— What the task asks —
Quote the data word for word, from the line that contains "I want to click on 'Skip" through the end of the data.

— Data lines —

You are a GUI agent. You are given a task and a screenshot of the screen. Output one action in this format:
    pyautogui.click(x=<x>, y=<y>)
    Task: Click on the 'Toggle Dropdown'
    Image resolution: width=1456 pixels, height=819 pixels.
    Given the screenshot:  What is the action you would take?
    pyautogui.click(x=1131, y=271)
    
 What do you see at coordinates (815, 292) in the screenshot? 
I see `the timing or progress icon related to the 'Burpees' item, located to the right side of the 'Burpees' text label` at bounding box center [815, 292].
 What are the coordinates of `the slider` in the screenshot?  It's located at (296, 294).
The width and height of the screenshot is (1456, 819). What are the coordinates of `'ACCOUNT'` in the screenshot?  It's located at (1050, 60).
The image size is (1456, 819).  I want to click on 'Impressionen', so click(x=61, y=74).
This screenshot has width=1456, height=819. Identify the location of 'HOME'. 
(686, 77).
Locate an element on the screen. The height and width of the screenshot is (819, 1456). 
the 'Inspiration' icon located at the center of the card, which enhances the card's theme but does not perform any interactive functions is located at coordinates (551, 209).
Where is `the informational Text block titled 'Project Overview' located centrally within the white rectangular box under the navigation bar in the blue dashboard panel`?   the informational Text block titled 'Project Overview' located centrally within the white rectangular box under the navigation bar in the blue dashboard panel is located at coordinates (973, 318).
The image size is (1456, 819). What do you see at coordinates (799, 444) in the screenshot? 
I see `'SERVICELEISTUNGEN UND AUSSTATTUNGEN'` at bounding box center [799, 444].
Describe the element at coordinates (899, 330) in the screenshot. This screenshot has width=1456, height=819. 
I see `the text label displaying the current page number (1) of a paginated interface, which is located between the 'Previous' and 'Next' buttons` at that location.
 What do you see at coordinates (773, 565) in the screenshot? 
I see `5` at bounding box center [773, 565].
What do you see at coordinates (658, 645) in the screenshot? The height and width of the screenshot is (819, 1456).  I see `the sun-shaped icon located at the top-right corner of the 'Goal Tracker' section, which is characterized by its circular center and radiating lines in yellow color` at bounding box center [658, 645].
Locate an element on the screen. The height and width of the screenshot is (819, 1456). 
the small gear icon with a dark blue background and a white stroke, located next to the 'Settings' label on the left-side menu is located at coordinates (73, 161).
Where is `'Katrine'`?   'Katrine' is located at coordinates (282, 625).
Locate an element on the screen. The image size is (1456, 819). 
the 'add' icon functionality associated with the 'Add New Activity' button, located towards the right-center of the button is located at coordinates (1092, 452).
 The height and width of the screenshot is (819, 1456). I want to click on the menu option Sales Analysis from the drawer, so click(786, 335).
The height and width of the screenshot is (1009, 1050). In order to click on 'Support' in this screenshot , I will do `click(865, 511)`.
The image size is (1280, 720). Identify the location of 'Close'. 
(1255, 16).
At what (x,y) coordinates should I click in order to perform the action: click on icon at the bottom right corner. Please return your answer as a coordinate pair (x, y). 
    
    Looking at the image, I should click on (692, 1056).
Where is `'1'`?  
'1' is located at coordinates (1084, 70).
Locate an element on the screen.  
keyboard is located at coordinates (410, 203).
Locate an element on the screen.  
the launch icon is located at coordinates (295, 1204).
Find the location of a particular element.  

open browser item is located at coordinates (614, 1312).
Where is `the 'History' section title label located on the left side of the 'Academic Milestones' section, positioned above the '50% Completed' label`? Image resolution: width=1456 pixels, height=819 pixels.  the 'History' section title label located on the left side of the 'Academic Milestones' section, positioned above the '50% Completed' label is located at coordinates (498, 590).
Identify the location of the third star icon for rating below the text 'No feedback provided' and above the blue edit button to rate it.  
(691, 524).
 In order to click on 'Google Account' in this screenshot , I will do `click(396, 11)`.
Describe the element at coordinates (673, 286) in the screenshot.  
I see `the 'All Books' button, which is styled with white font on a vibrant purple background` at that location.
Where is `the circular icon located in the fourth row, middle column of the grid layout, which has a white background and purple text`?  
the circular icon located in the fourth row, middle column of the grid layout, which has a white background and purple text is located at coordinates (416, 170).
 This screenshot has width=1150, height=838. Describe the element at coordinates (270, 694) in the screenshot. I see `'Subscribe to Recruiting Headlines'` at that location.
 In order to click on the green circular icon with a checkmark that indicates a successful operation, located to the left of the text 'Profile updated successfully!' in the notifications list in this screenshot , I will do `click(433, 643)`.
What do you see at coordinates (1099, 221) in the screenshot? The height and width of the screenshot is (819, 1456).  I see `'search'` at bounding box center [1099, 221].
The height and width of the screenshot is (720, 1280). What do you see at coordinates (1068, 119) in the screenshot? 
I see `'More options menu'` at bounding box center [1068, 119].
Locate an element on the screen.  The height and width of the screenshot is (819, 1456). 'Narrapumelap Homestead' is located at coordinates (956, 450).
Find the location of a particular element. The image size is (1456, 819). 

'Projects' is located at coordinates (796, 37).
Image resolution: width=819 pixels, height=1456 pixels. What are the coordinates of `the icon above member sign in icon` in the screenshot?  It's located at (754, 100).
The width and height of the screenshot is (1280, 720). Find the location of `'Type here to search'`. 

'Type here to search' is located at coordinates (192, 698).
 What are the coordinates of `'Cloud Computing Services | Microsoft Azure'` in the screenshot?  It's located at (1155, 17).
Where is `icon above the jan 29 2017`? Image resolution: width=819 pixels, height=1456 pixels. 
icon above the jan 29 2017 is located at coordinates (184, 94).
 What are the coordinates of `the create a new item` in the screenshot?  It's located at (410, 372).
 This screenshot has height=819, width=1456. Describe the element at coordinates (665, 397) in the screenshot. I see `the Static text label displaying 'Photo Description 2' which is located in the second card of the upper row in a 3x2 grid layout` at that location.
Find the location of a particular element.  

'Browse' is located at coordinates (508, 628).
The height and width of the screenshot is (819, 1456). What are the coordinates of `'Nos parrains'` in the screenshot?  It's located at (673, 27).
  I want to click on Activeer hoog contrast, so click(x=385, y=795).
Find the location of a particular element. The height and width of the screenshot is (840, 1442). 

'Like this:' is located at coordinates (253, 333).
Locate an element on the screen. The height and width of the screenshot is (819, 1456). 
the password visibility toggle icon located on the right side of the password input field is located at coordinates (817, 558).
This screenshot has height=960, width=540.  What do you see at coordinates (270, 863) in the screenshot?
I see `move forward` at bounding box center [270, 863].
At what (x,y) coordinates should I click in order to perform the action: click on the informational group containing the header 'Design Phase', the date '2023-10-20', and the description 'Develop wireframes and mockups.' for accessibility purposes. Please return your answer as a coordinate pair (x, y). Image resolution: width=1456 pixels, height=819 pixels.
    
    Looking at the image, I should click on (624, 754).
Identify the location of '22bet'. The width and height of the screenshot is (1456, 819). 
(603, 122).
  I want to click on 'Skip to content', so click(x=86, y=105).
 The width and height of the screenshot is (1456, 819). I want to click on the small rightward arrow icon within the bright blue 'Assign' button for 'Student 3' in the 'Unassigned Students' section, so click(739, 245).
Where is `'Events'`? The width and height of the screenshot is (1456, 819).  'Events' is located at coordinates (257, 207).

— Full response —
  I want to click on 'Skip to content', so click(x=86, y=105).
 The width and height of the screenshot is (1456, 819). I want to click on the small rightward arrow icon within the bright blue 'Assign' button for 'Student 3' in the 'Unassigned Students' section, so click(739, 245).
Where is `'Events'`? The width and height of the screenshot is (1456, 819).  'Events' is located at coordinates (257, 207).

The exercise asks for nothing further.